Moreover, a plan for EV charging stations in Finland is aimed at improving the installation of stations, which are currently being set up sporadically by a number of charging companies. This will make it easier for EV users to confirm the location of charging stations. The use of an API also will enable the development of a System of Systems.
Three projects in the Brussels-Capital Region
|Ensuring safety in the vicinity of schools||Wi-Fi networks, smart phones, and other devices are being used to understand traffic flows and improve traffic safety in the vicinity of schools.|
|Promoting safe cycling and saving cyclists time||Sensors are being installed on cycling tracks to collect data on bicycle riders and encourage safe riding as well as reduced commute times.|
|Improving the circulation of emergency vehicles||Smart data is being utilized to improve the efficiency of emergency vehicles of fire trucks and ambulances by guiding them to uncongested routes.|
EV charging system project in Helsinki
|Current condition||Currently, two leading companies and several small to medium size firms are operating EV charging stations in Finland, with each company is operating their own charging poles, authentication, and payment systems.
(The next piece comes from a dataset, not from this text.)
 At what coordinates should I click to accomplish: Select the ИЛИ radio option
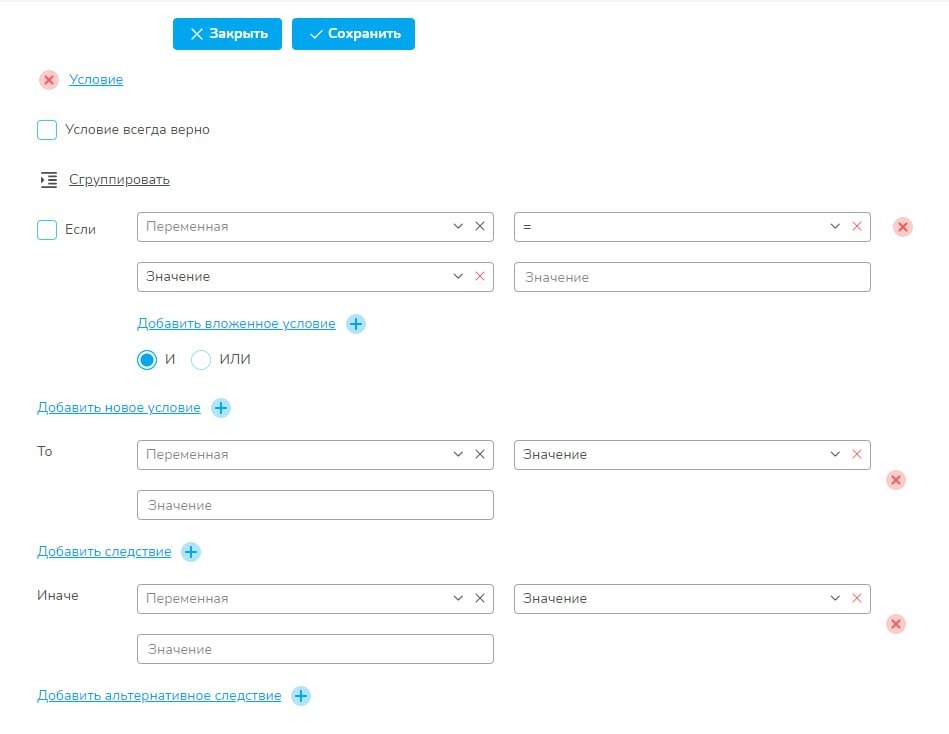pyautogui.click(x=201, y=360)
In many cases, each charging company requests users register in their own system before using the station, and also charge them for it.|
|Since EV manufacturers do not know the location of all charging stations, drivers can only get limited information (location and operating calendar) with on-board systems. As a result, there are less than 3,000 EVs in Finland (the goal is for there to be 250,000 by 2030).|
|In Northern Europe, there are already facilities for pre-heating cars during the winter, and these can be converted to charging stations with minor modifications (or without modifications). This is also contributing to the situation noted above where EV manufacturers do not have a complete knowledge of the location of charging stations.|
|Direction of innovation||The bIoTope project enables the building of an open platform that all charging companies can participate in with an API. This will allow EV drivers to access station information for a wider area and utilize the stations without concluding a new agreement or registering. Reducing concerns over range will also lead to increased sales of EVs.|
Integrating bIoTope, traffic management, and autonomous driving to achieve intelligent traffic
The bIoTope project, which is being promoted by the E.U. with the participation of BMW, is outlined above.
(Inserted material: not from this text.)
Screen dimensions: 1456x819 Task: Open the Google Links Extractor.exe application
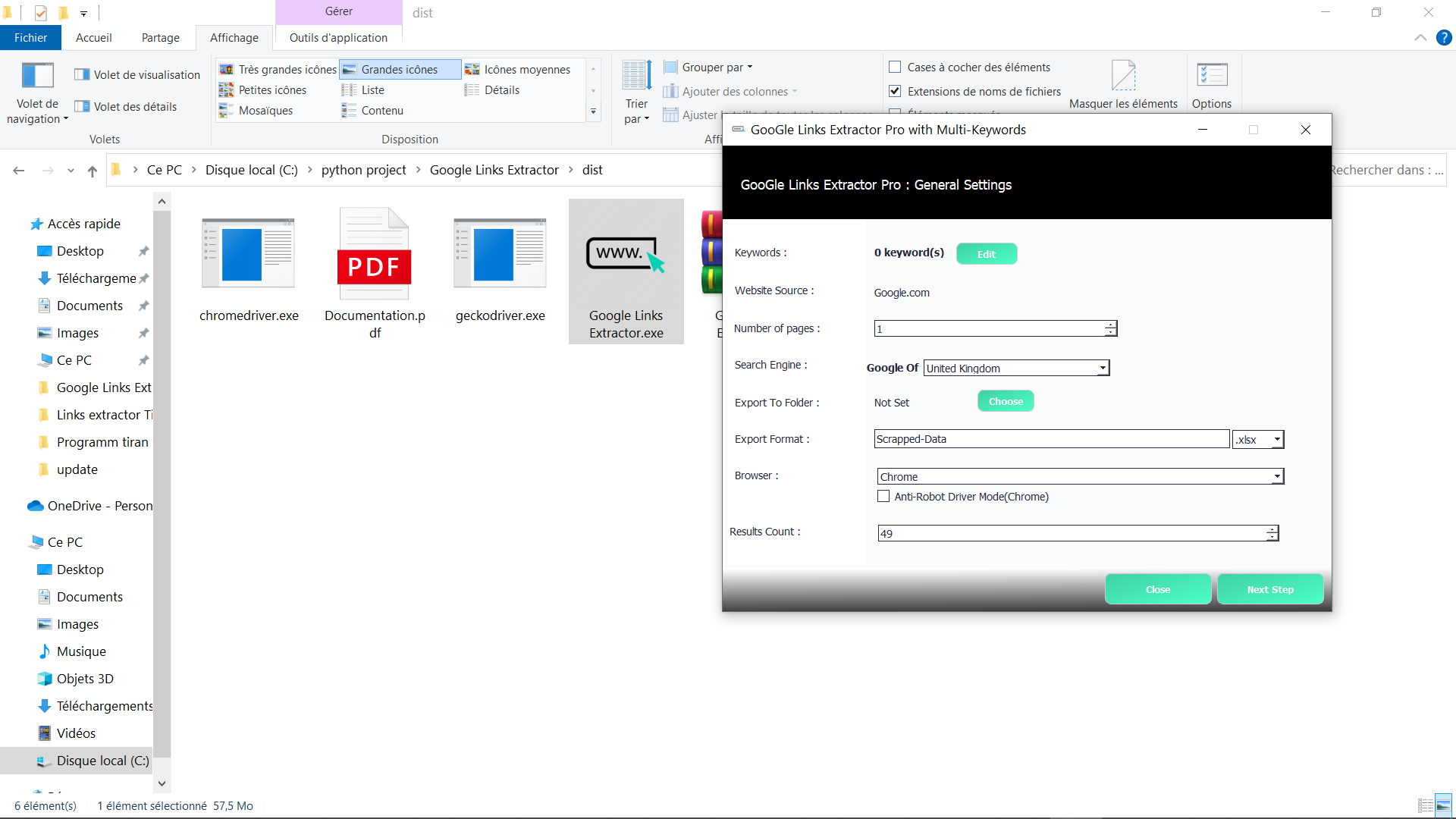[626, 271]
BMW is also promoting "Traffic Management 2.0" with TOMTOM and other providers. As a conclusion of his speech, Mr. Rothhartdt mentioned that the company is aiming for "Intelligent Traffic Management" through the integration of all these projects, as they are expecting autonomous driving to be realized in the near future.
Traffic Management 2.0
The Traffic Management 2.0 project was started upon receiving the approval of ERTICO - ITS Europe in 2014 and is being led by leading map navigation provider TOMTOM.
The aim of this project is to realize efficient traffic management by coordinating traffic managers (traffic policy authorities), providers of mobility services like navigation, and vehicles on the road.
As a part of this project, the LENA4ITS project is being carried out by the state capital of Frankfurt am Main, city traffic authorities, BMW and TOMTOM in the state of Hesse, Germany. Based on the conclusion that traffic managers and service providers like TOMTOM are not always cooperating closely enough, means to reflect the strategies of the authorities (overall city traffic strategy, in detail, the time allocation of red, green, yellow signals) in services were considered. The degree of cooperation was divided into four levels to provide comprehensive route information in consideration of the capacity and capability of roads.
|Traffic Management 2.0 - Cooperation between traffic managers and service providers (LENA4ITS)|
Development of cooperation levels between traffic managers and service providers (LENA4 ITS Project)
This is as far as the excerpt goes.